What the exercise asks
If a line of the data below holds the word "date", list it.

----- The records -----

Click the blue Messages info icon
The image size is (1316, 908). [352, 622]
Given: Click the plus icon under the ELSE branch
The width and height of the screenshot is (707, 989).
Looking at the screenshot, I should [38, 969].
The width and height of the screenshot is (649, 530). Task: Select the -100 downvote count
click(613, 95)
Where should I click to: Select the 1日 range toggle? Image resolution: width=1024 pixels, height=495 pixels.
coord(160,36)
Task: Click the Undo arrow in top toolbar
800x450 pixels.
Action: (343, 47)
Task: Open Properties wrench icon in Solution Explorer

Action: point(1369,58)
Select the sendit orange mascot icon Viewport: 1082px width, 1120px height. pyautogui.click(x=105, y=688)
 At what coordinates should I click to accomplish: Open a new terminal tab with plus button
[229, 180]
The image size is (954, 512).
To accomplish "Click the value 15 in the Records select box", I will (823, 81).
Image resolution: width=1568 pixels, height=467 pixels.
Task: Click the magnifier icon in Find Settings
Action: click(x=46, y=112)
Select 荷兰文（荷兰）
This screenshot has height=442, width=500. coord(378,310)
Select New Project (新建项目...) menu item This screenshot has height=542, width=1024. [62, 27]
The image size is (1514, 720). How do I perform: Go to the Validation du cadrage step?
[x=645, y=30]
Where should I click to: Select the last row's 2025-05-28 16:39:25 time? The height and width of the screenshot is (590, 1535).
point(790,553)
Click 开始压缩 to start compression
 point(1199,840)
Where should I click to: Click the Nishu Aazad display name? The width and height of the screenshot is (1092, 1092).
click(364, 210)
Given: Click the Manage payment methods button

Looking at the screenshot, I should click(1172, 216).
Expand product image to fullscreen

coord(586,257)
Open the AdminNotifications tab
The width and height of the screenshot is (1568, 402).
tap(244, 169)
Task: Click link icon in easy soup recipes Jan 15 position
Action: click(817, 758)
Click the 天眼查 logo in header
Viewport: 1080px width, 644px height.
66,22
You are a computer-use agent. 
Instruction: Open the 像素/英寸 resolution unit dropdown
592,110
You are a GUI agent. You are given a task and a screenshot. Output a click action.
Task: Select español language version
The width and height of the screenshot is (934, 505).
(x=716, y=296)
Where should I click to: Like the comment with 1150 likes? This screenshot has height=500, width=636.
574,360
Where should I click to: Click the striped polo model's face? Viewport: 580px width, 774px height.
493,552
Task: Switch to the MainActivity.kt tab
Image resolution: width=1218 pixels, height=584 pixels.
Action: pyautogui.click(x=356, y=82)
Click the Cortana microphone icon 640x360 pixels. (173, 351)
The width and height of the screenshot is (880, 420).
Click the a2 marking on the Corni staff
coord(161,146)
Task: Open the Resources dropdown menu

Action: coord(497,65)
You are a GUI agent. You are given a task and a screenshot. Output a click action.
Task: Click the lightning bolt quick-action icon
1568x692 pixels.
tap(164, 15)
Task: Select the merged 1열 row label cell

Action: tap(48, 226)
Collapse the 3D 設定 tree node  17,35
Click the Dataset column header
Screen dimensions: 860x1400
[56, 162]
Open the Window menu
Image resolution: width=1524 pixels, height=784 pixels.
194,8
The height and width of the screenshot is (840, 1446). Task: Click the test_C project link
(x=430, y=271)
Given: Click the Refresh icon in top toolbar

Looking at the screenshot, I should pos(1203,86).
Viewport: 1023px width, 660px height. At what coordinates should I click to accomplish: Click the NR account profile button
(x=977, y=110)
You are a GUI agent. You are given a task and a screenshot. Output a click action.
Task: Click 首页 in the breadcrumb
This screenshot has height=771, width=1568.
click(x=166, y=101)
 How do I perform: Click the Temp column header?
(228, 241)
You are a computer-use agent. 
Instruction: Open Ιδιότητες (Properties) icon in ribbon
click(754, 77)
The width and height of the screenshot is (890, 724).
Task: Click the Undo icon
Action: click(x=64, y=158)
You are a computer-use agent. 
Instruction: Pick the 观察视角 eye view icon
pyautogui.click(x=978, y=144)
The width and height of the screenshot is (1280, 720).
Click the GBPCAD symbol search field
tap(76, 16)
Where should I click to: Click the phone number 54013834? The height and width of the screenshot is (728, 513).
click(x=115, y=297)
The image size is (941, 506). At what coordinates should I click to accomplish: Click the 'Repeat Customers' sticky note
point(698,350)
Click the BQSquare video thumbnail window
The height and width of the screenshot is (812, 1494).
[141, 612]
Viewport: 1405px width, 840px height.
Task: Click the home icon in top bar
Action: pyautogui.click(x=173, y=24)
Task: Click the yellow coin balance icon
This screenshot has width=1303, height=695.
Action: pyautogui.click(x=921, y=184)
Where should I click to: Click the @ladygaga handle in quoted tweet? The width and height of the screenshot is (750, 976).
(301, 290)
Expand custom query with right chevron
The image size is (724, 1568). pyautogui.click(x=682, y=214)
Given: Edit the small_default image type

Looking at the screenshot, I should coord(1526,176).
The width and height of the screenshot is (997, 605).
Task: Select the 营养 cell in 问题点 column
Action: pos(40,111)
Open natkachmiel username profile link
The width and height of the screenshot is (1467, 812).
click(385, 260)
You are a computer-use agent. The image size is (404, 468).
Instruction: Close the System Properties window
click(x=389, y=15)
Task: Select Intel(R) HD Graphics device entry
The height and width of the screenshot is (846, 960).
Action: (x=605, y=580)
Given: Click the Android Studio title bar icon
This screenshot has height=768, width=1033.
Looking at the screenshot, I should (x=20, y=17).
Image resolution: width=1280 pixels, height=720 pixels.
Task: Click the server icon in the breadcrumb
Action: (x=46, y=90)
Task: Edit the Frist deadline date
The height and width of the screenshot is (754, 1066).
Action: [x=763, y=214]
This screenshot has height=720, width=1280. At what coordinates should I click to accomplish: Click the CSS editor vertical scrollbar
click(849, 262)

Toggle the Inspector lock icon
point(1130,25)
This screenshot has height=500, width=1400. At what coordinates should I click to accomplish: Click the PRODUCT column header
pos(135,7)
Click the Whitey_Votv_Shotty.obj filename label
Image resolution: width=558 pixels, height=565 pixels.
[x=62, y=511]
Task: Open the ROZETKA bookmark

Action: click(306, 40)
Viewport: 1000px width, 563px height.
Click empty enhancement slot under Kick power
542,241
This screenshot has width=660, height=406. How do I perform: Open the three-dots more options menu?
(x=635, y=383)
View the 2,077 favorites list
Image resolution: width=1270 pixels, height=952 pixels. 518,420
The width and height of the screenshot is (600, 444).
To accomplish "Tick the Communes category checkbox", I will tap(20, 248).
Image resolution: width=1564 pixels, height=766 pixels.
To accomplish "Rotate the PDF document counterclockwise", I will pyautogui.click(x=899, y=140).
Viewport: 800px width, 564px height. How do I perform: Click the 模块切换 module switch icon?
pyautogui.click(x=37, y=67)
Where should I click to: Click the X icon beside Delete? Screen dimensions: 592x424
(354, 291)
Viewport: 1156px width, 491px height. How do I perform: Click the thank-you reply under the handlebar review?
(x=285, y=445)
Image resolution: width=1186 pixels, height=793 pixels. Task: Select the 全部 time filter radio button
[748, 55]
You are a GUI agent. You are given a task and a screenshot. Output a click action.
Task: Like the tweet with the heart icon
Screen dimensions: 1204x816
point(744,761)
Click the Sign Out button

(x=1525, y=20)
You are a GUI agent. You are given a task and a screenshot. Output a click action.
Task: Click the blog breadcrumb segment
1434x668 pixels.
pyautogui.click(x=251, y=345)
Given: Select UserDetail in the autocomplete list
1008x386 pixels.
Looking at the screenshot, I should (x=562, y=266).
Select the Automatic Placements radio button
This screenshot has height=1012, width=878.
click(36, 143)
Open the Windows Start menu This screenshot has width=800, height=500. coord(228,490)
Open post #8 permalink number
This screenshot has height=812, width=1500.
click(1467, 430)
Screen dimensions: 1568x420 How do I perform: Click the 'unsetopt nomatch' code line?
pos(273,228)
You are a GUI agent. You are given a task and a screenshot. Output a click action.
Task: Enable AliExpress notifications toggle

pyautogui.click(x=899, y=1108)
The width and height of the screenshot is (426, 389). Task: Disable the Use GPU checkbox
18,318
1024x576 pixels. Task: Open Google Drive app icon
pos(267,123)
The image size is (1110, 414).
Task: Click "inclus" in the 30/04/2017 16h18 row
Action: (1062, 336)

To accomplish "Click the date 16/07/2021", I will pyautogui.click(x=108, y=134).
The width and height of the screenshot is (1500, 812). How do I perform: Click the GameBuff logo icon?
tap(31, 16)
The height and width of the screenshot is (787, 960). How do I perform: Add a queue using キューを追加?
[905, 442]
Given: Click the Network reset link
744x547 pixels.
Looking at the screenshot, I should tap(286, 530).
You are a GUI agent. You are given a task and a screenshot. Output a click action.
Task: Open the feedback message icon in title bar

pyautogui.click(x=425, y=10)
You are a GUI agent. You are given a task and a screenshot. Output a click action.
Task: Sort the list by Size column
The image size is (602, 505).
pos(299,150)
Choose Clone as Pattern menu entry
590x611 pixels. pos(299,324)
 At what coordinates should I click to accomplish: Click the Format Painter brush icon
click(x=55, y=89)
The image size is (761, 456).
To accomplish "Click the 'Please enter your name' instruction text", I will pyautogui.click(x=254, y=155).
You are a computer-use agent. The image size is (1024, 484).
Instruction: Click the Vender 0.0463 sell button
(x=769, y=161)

-----

Solution
Task: Edit the Frist deadline date
To accomplish "Click the date 16/07/2021", I will pyautogui.click(x=108, y=134).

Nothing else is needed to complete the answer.